-- Opening Marker --

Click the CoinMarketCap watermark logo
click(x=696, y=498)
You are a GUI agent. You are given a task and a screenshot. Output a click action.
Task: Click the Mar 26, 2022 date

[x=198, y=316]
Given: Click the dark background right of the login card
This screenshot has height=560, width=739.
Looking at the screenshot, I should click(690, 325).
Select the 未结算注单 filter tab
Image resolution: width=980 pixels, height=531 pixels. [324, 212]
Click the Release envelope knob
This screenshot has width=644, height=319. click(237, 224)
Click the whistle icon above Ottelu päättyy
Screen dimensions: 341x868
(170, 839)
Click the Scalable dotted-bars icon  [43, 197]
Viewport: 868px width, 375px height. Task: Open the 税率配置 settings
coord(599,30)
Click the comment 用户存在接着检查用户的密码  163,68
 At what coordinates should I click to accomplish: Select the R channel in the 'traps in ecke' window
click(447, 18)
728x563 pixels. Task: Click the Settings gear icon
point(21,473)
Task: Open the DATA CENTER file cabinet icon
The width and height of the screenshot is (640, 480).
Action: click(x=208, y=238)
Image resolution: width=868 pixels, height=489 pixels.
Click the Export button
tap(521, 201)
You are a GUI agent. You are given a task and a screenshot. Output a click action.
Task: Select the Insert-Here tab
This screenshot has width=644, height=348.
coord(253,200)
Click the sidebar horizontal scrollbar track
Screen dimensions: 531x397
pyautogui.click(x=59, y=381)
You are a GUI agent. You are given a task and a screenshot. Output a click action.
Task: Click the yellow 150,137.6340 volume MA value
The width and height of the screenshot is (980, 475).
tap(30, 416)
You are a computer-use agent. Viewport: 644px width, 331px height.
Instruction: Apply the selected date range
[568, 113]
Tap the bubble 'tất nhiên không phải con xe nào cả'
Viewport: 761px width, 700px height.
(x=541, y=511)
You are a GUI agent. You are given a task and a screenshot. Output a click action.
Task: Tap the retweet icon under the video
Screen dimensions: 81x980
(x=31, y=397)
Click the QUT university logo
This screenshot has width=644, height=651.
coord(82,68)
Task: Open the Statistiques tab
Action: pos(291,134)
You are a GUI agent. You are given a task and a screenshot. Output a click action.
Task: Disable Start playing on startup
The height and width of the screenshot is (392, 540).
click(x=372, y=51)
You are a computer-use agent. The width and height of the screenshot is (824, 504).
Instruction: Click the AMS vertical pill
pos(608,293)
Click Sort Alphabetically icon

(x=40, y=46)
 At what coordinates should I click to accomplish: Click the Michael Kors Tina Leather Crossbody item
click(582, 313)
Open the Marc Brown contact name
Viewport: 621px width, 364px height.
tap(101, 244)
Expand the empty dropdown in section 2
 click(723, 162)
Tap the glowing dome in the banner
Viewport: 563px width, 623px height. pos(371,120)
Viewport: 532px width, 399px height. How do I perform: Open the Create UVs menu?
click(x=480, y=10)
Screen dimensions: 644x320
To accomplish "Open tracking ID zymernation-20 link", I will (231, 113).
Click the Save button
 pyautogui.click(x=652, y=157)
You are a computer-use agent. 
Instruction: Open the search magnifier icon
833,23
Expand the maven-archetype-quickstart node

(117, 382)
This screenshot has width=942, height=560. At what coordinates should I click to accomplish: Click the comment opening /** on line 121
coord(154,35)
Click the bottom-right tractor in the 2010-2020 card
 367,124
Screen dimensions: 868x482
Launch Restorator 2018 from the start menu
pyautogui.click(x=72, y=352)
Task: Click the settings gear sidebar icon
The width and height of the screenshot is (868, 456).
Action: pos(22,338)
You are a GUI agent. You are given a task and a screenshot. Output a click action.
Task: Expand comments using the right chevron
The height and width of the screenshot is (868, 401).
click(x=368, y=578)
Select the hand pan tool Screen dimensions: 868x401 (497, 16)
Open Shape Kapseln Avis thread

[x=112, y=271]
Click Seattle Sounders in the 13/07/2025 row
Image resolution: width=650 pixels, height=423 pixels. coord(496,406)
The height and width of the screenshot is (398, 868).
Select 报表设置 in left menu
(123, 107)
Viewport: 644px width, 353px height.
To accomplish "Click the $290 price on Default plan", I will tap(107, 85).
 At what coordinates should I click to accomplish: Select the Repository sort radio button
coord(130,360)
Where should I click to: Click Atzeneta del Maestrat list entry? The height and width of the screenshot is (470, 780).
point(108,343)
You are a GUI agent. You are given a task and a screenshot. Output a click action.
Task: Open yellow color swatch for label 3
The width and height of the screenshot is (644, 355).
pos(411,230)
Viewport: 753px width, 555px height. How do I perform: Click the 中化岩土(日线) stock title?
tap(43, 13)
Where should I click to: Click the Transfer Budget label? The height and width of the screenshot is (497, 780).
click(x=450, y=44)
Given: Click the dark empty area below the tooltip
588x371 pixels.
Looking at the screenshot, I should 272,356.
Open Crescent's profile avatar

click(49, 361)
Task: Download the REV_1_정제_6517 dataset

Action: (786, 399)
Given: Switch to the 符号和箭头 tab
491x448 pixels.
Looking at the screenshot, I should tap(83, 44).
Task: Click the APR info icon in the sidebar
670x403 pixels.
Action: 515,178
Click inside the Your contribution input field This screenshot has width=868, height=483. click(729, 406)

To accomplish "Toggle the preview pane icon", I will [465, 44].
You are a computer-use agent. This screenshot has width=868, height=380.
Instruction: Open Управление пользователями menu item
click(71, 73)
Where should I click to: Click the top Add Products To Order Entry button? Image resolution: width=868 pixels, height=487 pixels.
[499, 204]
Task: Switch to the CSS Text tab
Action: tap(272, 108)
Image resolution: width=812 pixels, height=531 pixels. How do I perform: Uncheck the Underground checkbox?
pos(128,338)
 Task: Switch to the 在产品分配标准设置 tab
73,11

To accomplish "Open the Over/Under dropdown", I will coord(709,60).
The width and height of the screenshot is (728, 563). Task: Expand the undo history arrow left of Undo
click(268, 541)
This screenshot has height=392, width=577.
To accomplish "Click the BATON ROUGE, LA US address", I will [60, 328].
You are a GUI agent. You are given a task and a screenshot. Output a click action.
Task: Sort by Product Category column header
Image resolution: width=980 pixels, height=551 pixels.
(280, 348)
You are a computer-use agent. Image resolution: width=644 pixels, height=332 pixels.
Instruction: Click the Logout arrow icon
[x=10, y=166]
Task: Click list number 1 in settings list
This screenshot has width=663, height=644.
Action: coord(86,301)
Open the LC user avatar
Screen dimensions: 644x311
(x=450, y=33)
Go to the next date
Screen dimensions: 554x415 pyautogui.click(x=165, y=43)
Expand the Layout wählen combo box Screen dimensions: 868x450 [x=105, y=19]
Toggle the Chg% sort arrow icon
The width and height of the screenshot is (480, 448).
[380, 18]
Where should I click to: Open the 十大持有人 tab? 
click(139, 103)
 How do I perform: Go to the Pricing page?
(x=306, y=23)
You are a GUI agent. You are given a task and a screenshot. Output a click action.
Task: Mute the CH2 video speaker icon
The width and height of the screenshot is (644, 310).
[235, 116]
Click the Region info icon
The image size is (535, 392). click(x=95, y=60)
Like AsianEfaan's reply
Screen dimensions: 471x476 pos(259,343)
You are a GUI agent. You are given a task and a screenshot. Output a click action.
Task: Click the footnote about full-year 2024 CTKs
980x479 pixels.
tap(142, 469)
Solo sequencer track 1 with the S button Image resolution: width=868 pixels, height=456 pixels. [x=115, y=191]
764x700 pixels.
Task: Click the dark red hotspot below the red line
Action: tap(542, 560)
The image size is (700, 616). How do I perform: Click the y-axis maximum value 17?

-- Closing Marker --

*PROBLEM DESCRIPTION*:
Nothing should be returned except the lines from the first line of the data above through the line with "Given: Click the dark background", each one exact.

*EXERCISE RESPONSE*:
Click the CoinMarketCap watermark logo
click(x=696, y=498)
You are a GUI agent. You are given a task and a screenshot. Output a click action.
Task: Click the Mar 26, 2022 date

[x=198, y=316]
Given: Click the dark background right of the login card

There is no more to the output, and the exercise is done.